Connecting Kibana to Elasticsearch is what lets the web UI load saved objects, query indices, build dashboards, and run alerting or monitoring tasks. When the backend endpoint or credentials are wrong, Kibana usually stalls at Kibana server is not ready yet, reports a degraded status, or keeps restarting without ever becoming usable.

On package-based Linux installs, Kibana reads its outbound cluster settings from /etc/kibana/kibana.yml. The main connection knob is elasticsearch.hosts, while authentication is supplied either by elasticsearch.username plus a matching secret or by elasticsearch.serviceAccountToken. When the endpoint uses HTTPS, Kibana must also trust the issuing CA through elasticsearch.ssl.certificateAuthorities.

Fresh secured installations are commonly enrolled with an Elasticsearch enrollment token through kibana-setup or the first-start browser flow, which writes the security connection settings automatically. This page covers the manual path for an existing host, a repaired configuration, or a non-default Elasticsearch endpoint. Keep secrets out of /etc/kibana/kibana.yml by using the Kibana keystore, and restart the service after any change.

Steps to connect Kibana to Elasticsearch:

  1. Open the Kibana configuration file for editing.
    $ sudoedit /etc/kibana/kibana.yml

    Archive or container installs commonly use a different config path such as /usr/share/kibana/config/kibana.yml.

  2. Set elasticsearch.hosts to the Elasticsearch HTTP endpoint or endpoints that Kibana should use.
    elasticsearch.hosts: ["https://es.example.net:9200"]

    All listed URLs must belong to the same Elasticsearch cluster. A load balancer URL is also valid when it fronts the cluster's HTTP API.

  3. Choose one server-side authentication method for Kibana. For built-in user authentication, set elasticsearch.username. For service-account authentication, leave the username unset and add elasticsearch.serviceAccountToken to the Kibana keystore in the next step.
    elasticsearch.username: "kibana_system"

    Use either the kibana_system user with its secret or elasticsearch.serviceAccountToken, not both. Enrollment-token setup commonly writes a service account token automatically.

  4. Store the matching secret in the Kibana keystore.
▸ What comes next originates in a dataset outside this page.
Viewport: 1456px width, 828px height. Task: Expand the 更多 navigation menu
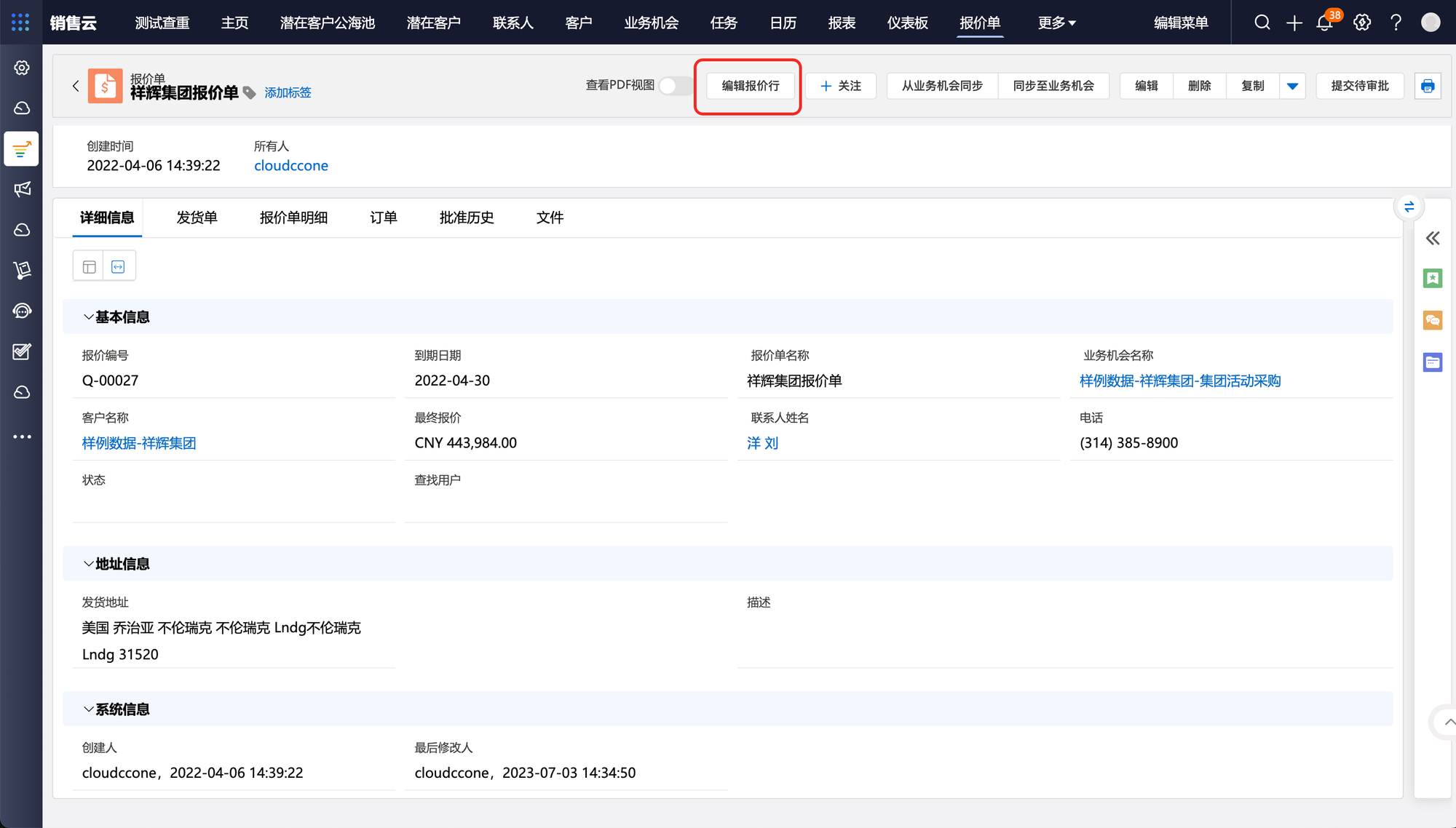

Add elasticsearch.password when using kibana_system, or add elasticsearch.serviceAccountToken when using service-account authentication.
    $ sudo /usr/share/kibana/bin/kibana-keystore add elasticsearch.password
    Enter value for elasticsearch.password: ********

    Remove any plain-text elasticsearch.password or elasticsearch.serviceAccountToken entries from /etc/kibana/kibana.yml after the value is stored in the keystore.

  5. Trust the Elasticsearch certificate authority when elasticsearch.hosts uses HTTPS.
    elasticsearch.ssl.certificateAuthorities: ["/etc/kibana/certs/http-ca.crt"]

    elasticsearch.ssl.verificationMode defaults to full, which validates both the certificate chain and the host name. Use certificate only when the certificate chain is trusted but the endpoint name does not match, and reserve none for short-lived troubleshooting.

    Setting elasticsearch.ssl.verificationMode to none disables certificate validation and allows a man-in-the-middle to impersonate Elasticsearch.

  6. Restart the Kibana service so it reloads the updated connection settings.
    $ sudo systemctl restart kibana
  7. Check the Kibana service state after the restart.
    $ sudo systemctl status kibana --no-pager --full | head -n 12
    ● kibana.service - Kibana
         Loaded: loaded (/usr/lib/systemd/system/kibana.service; enabled; preset: enabled)
         Active: active (running) since Thu 2026-04-02 14:18:45 UTC; 7s ago
           Docs: https://www.elastic.co
       Main PID: 8123 (node)
          Tasks: 11 (limit: 28486)
         Memory: 1007.4M (peak: 1.3G)
            CPU: 14.242s
    ##### snipped #####

    Use journalctl –unit=kibana –no-pager -n 50 when the service stays in a restart loop or never reaches active (running).

  8. Query the Kibana status API to confirm both overall readiness and the Elasticsearch core connection.
    $ curl --silent --show-error --user elastic:password http://localhost:5601/api/status | jq '{overall: .status.overall, elasticsearch: .status.core.elasticsearch}'
    {
      "overall": {
        "level": "available",
        "summary": "All services and plugins are available"
      },
      "elasticsearch": {
        "level": "available",
        "summary": "Elasticsearch is available",
        "meta": {
          "warningNodes": [],
          "incompatibleNodes": []
        }
      }
    }

    Add the configured base path, HTTPS URL, or CA trust option when Kibana is not served from plain http://localhost:5601.

    Using --user user:password stores credentials in shell history; prefer --user user to prompt for the password or use an Authorization header when shell history is retained.